**Work to do**
Which lines in the material below contain the string "above"? Gather every one of them in full, and count a match only when the case is the same.

━━━━━ Records for the exercise ━━━━━

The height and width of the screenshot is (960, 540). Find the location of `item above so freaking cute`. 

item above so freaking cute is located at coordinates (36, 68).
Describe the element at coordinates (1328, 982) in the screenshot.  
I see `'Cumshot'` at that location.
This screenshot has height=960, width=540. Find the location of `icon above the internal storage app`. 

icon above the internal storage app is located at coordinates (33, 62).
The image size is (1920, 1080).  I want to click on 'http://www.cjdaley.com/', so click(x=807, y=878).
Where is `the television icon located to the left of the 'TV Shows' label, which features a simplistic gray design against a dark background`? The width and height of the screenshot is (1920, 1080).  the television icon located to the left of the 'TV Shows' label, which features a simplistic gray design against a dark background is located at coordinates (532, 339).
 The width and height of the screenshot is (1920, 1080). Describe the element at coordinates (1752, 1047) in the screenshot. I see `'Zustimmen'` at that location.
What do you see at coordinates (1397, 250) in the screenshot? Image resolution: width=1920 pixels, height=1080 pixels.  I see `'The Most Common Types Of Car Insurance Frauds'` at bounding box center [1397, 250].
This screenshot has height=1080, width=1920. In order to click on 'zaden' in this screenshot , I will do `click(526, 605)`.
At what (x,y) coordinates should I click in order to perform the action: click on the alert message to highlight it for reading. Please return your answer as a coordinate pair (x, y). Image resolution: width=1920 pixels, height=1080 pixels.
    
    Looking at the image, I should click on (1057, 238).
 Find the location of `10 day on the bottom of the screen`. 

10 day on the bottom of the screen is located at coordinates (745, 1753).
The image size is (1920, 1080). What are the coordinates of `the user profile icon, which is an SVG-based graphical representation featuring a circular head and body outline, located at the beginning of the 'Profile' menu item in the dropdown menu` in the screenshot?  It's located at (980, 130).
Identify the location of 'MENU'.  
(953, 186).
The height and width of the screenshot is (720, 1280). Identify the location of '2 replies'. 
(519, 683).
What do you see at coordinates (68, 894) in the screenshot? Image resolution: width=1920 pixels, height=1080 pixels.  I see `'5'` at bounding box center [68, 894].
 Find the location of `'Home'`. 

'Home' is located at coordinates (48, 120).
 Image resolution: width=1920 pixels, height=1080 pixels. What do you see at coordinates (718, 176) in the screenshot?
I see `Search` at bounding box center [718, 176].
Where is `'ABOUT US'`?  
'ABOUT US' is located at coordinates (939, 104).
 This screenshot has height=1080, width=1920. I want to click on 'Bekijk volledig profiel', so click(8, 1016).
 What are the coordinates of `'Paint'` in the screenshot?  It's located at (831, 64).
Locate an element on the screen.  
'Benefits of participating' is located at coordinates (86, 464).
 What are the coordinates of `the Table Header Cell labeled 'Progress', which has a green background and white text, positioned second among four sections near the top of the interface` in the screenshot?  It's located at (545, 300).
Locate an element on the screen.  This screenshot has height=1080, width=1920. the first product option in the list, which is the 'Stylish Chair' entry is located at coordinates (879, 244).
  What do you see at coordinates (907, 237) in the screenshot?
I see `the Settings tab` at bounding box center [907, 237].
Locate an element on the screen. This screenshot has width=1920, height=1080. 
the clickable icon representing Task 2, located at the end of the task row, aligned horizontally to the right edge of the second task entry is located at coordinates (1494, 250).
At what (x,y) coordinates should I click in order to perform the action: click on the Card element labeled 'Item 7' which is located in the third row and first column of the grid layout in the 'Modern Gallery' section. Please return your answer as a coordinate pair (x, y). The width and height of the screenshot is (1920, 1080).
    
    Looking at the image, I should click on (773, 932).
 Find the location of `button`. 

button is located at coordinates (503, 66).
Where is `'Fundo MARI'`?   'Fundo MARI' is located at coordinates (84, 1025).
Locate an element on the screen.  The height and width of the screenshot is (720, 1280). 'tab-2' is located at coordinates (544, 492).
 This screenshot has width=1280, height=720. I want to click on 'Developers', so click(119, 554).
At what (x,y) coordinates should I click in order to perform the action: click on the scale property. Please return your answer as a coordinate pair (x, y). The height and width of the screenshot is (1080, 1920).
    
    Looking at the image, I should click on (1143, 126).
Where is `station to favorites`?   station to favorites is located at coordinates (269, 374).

━━━━━

**In response**
The height and width of the screenshot is (960, 540). Find the location of `item above so freaking cute`. 
item above so freaking cute is located at coordinates (36, 68).
This screenshot has height=960, width=540. Find the location of `icon above the internal storage app`. 
icon above the internal storage app is located at coordinates (33, 62).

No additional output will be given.